▸ Extrait à lire:

Chômage : le CV de rêve qui va enfin inverser la courbe

Mes amis, bonne nouvelle, je crois bien que cette fois, ça y est : le gravissime problème du chômage, à propos duquel notre Président de la République a engagé son avenir politique, a toutes les chances d’être enfin résolu ! La fameuse courbe qui s’obstinait à grimper de mois en mois est en passe d’être promptement inversée.

Sur proposition du Premier Ministre, le palais de l’Elysée a en effet annoncé mercredi 2 septembre la nomination de Myriam El Khomri à la tête du Ministère du travail, de l’emploi, de la formation professionnelle et du dialogue social, enclenchant ainsi le début d’une inflexion capitale dans la lutte contre le chômage : à partir de maintenant, le nombre de femmes ministres excède celui des hommes au sein du gouvernement !

C’est un principe économique bien connu, manifestement partagé par une ancienne présidente du MEDEF, que les inflexions se propagent les unes aux autres par pur volontarisme bienpensant. Une femme de plus, et hop, des dizaines de mille de chômeurs en moins !

Cette nomination met fin à un terrible suspense, initié mi-août par la décision de François Rebsamen, ministre sortant, de reprendre la tête de la mairie de Dijon. Pas facile de remplacer François Rebsamen au Ministère du travail, car, bien que du sexe masculin, il quitte son poste sur un accomplissement notable : depuis deux mois, juin et juillet 2015, le chômage n’augmente plus trop.

▸ Consigne écrite:
D'après l'extrait sur le chômage :
1. Quel jour le palais de l'Elysée a-t-il annoncé la nomination de Myriam El Khomri ?
2. Quelle fonction François Rebsamen a-t-il décidé de reprendre ?
3. Durant quels mois de 2015 le chômage n'a-t-il plus trop augmenté ?
Le listing ci-après provient d'une autre source.

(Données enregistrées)

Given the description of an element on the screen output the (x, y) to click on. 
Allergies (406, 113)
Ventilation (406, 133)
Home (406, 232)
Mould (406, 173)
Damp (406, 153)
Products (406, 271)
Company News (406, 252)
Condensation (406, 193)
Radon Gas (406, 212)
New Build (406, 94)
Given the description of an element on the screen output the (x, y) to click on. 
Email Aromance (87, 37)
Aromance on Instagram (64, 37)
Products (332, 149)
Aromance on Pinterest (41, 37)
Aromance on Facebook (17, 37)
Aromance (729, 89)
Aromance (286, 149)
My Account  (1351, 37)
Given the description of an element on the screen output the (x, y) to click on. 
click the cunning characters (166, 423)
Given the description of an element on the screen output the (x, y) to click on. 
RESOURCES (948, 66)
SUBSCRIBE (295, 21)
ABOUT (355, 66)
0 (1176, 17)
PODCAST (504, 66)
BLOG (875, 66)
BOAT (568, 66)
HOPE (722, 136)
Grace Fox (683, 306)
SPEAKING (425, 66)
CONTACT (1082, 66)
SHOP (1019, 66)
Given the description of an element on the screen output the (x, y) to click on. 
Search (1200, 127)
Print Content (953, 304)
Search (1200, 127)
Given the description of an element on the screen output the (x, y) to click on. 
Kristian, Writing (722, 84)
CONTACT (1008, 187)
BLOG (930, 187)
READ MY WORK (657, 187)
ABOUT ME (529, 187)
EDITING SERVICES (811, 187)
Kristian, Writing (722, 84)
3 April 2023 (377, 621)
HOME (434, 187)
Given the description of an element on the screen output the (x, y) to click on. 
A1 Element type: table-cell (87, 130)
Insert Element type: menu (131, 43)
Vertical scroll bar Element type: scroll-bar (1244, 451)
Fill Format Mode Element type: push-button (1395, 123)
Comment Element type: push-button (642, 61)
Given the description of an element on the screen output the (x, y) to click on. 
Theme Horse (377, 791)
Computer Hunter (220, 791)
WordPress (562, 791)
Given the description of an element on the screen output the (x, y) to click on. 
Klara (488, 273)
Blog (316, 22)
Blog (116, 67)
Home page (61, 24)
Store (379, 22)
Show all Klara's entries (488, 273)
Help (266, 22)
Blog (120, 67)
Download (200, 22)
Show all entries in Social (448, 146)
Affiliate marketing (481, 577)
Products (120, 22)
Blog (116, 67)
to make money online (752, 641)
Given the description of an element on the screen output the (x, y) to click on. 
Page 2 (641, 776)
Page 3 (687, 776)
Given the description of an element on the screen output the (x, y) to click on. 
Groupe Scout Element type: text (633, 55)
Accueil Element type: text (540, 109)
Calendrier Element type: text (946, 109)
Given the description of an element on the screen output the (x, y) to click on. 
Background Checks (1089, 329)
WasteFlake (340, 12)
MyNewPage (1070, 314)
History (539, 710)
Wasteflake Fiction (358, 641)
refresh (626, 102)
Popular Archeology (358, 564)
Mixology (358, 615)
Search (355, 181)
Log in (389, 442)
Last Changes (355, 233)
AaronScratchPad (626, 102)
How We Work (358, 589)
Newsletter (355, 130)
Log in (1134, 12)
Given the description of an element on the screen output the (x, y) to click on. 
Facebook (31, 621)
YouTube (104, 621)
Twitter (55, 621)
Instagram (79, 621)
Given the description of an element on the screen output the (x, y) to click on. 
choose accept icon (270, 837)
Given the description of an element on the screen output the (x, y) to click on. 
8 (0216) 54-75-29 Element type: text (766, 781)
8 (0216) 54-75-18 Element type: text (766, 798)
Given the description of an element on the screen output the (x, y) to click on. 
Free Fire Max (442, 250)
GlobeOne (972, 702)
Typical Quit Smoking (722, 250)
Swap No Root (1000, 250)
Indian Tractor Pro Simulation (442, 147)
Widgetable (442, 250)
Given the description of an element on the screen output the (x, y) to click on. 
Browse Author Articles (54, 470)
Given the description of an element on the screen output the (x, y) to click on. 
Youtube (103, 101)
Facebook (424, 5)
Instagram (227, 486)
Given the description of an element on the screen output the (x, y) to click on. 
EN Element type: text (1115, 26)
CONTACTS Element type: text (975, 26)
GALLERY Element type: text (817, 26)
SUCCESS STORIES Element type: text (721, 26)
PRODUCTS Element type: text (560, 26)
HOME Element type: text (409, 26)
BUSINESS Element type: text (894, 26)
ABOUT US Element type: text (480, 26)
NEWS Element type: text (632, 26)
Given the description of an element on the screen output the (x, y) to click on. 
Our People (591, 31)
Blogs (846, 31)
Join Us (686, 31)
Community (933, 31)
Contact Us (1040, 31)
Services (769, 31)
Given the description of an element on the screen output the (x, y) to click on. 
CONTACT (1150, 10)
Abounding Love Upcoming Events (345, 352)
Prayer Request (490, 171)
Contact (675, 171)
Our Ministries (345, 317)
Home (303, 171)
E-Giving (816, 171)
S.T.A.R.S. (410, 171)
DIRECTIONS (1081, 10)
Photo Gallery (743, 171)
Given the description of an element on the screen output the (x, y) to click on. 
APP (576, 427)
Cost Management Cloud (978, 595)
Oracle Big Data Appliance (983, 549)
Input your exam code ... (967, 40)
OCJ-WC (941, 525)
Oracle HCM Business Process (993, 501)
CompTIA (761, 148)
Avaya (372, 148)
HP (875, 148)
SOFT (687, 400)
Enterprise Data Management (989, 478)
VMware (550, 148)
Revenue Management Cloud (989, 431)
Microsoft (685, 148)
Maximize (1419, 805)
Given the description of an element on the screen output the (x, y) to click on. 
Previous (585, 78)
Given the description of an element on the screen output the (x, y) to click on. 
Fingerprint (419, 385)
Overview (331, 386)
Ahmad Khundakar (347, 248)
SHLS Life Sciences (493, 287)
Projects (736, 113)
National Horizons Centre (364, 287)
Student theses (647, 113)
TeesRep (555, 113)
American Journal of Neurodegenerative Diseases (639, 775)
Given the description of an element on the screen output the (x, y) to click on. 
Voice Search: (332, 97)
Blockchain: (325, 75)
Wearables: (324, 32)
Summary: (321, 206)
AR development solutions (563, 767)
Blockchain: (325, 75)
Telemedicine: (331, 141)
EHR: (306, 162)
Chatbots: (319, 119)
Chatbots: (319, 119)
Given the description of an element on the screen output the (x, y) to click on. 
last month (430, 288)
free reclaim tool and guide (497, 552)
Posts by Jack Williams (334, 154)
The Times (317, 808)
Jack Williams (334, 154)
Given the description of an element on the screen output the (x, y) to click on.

▸ Résultat obtenu:
1. Le mercredi 2 septembre.
2. La tête de la mairie de Dijon.
3. En juin et juillet 2015.